On a même ramené nos filles ici, mais c’est pas leur truc », Thierry, 53 ans

La discrétion a ses limites. Jérôme et Nathalie indiquent à leurs quatre enfants qu’ils «sortent en amoureux à l’Abxara. Ils savent ce que c’est, ils ne posent pas de question ». Vraiment ? Le couple ne leur a jamais expliqué ce qu’était un club libertin : « Il y a internet pour ça », glisse Jérôme entre deux bouffées de cigarette. L’intérimaire n’est pas le seul à esquiver les interrogations de ses enfants : « Je ne leur expliquerai ce qu’est l’Abxara que s’ils le découvrent », reconnaît Lolo, mère de quatre enfants. Discrets avec leur progéniture, les libertins de l’Abxara n’ont en revanche aucun mal à discuter échangisme avec leurs propres parents : «J’en ai parlé avec ma mère de 66 ans, elle est très ouverte, s’amuse Maryline, l’aide-soignante. Quand je lui ai dit que j’allais en club, elle m’a avoué qu’elle avait deux hommes dans sa vie en ce moment.» La quadragénaire a même appris que ses parents avaient pratiqué l’échangisme par le passé : «Mais ma mère l’a fait par amour, pour mon père. Les hommes sont des chasseurs.»

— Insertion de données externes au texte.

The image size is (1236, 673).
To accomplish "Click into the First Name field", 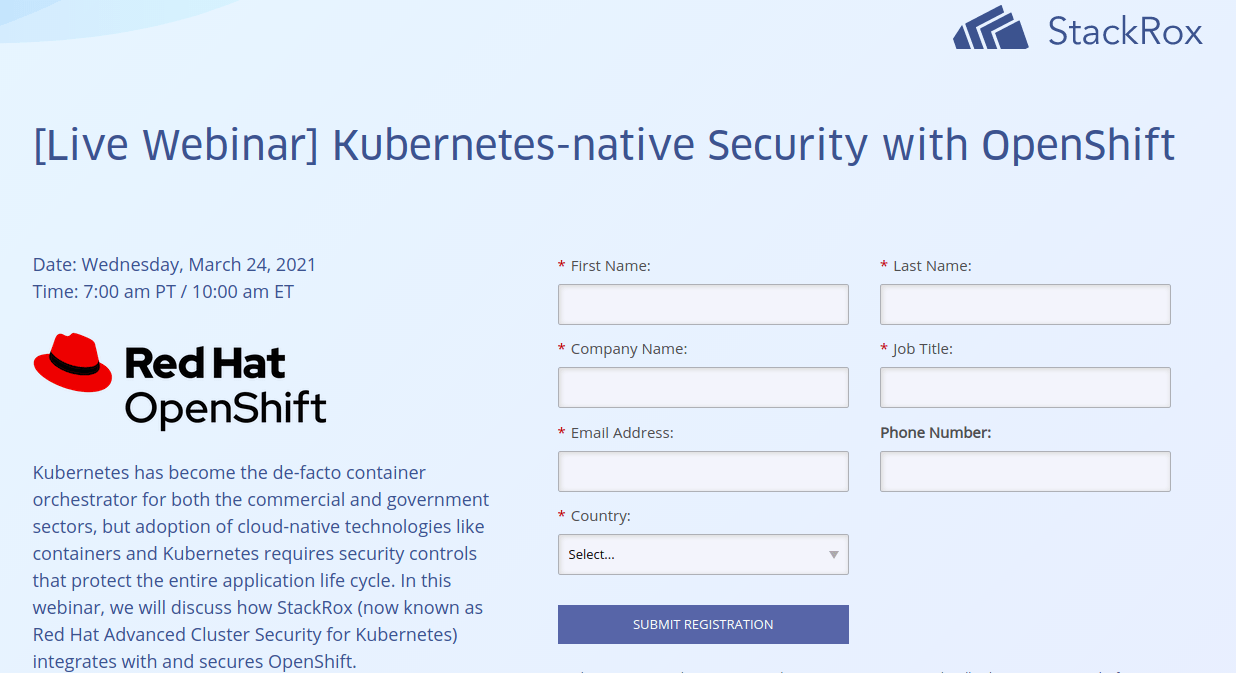I will point(703,304).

«J’étais complexée par mon cul»

Dans tous les couples rencontrés ce samedi soir, c’est l’homme qui a pris l’initiative du libertinage. «J’ai ramé pour la faire venir ici, se souvient Christian devant sa femme Fabienne. Après trente ans de mariage, c’est bien de connaître autre chose.» Même difficulté entre Jérôme et Nathalie : « Je n’étais pas d’accord, j’avais peur d’attraper une maladie », frémit la mère au foyer. Chez elle comme chez Betty, 45 ans, les clichés n’ont pas fait long feu : « Au début je ne voulais pas, se remémore la commerçante. J’avais l’impression qu’ici, les femmes étaient esclaves des hommes. Mais des amis de confiance qui étaient déjà venus m’ont convaincue. En fait, je suis complètement libre ici.» Et toutes les personnes rencontrées insistent sur une notion, le respect : «C’est le point fort du libertinage», pointe Thierry, libertin de longue date. «Avant de venir, j’étais complexée par mon cul, confie Lolo, la mère de quatre enfants. Ici, je me libère. L’Abxara est très convivial.» Une convivialité difficile à trouver ailleurs, et difficile à partager. «Les gens ont des préjugés malsains, justifie l’habituée. On garde tout pour nous.»

Le club libertin est donc un « jardin secret » bien gardé. « Il n’y a que notre médecin qui soit au courant, personne d’autre, concluent Betty et Nicolas. Parce qu’on fait deux tests de dépistage d’IST [Infections sexuellement transmissibles] par an, au cas où.» Le secret professionnel les protège depuis quatre ans déjà.